● THE INPUT
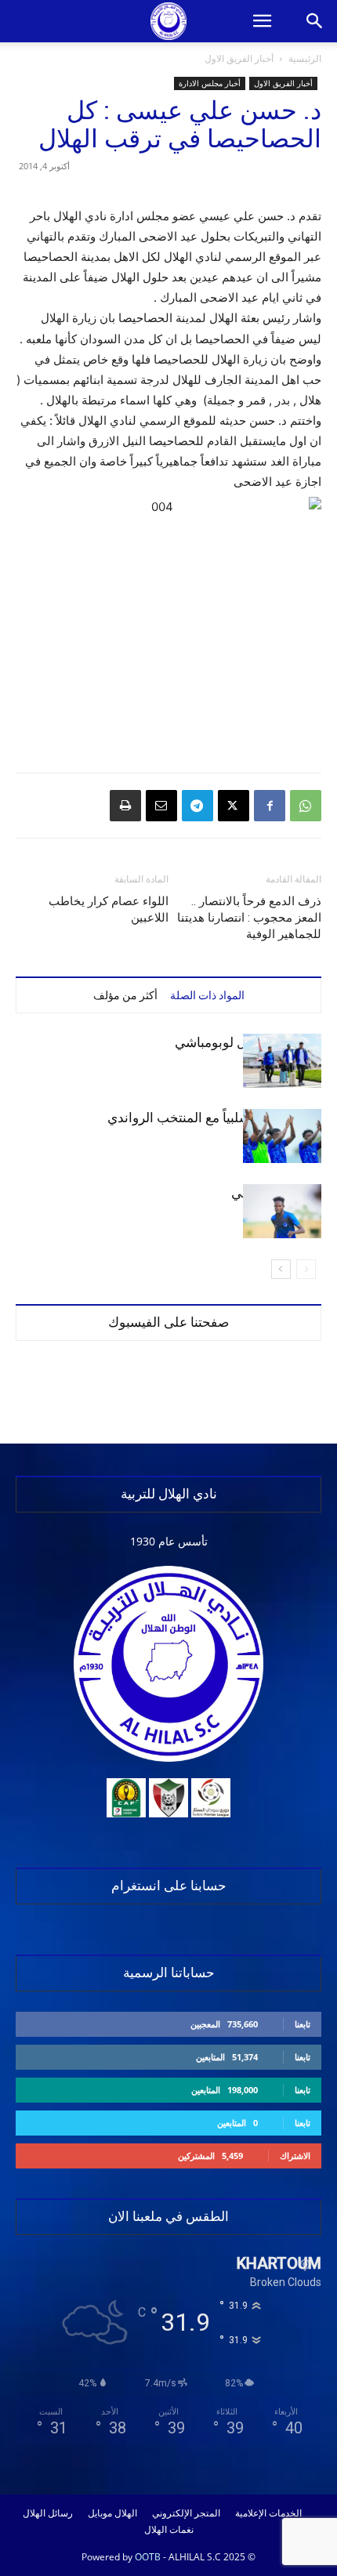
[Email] (161, 805)
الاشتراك (295, 2155)
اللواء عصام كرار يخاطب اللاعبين (108, 909)
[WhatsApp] (305, 805)
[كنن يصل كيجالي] (282, 1211)
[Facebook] (269, 805)
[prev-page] (306, 1269)
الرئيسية (304, 58)
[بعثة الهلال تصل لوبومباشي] (282, 1061)
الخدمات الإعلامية (268, 2513)
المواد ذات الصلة (207, 995)
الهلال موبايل (112, 2513)
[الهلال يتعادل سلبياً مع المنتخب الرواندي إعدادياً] (282, 1136)
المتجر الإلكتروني (186, 2513)
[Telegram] (197, 805)
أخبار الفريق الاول (239, 58)
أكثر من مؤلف (125, 995)
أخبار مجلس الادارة (210, 83)
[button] (262, 21)
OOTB (148, 2556)
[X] (233, 805)
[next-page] (281, 1269)
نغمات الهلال (169, 2529)
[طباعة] (125, 805)
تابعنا (302, 2024)
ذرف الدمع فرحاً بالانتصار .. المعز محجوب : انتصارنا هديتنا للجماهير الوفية (249, 917)
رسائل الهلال (48, 2513)
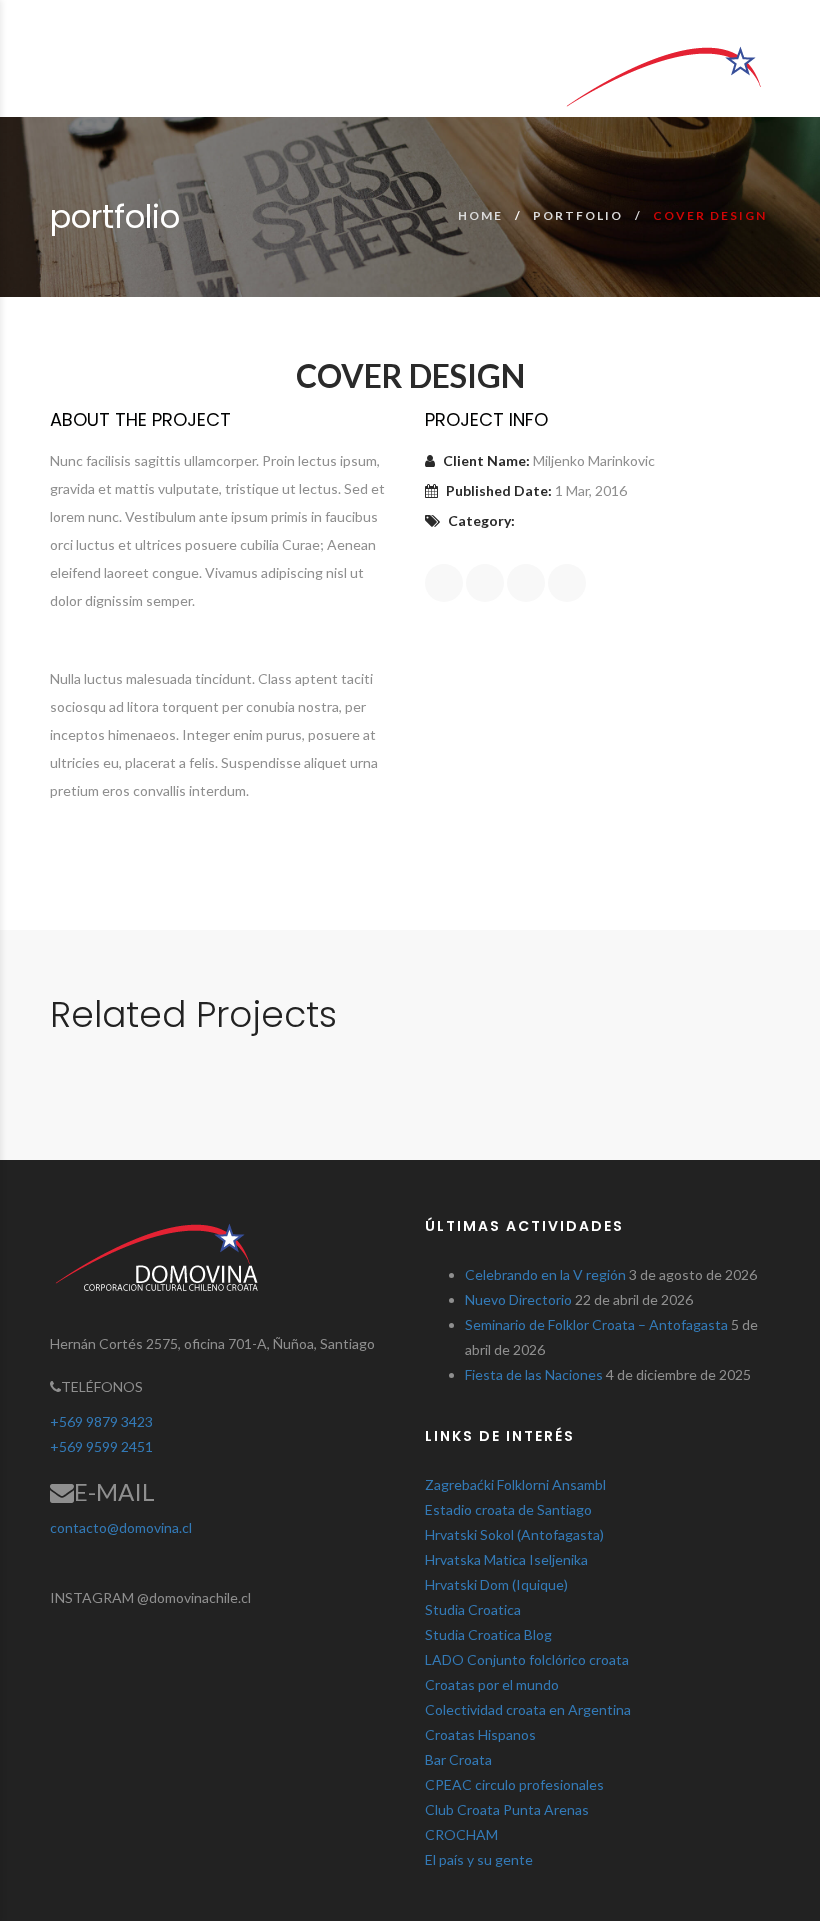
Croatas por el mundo (492, 1684)
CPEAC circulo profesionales (514, 1784)
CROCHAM (461, 1834)
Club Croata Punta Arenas (507, 1809)
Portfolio (578, 215)
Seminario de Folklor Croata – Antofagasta (596, 1324)
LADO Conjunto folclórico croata (527, 1659)
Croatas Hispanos (480, 1734)
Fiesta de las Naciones (534, 1374)
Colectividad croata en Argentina (528, 1709)
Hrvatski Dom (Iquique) (496, 1584)
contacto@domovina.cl (121, 1527)
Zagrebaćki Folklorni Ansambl (515, 1484)
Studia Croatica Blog (488, 1634)
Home (480, 215)
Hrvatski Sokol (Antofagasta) (514, 1534)
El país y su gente (479, 1859)
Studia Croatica (473, 1609)
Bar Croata (458, 1759)
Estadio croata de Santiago (508, 1509)
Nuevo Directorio (518, 1299)
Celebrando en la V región (545, 1274)
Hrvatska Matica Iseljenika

● DIRECTIONS
Look above for the line containing "Nuevo Directorio (518, 1299)", then transcribe it and all lines after it through the last, exactly and with nothing else.

● RESULT FOR THIS EXERCISE
Nuevo Directorio (518, 1299)
Celebrando en la V región (545, 1274)
Hrvatska Matica Iseljenika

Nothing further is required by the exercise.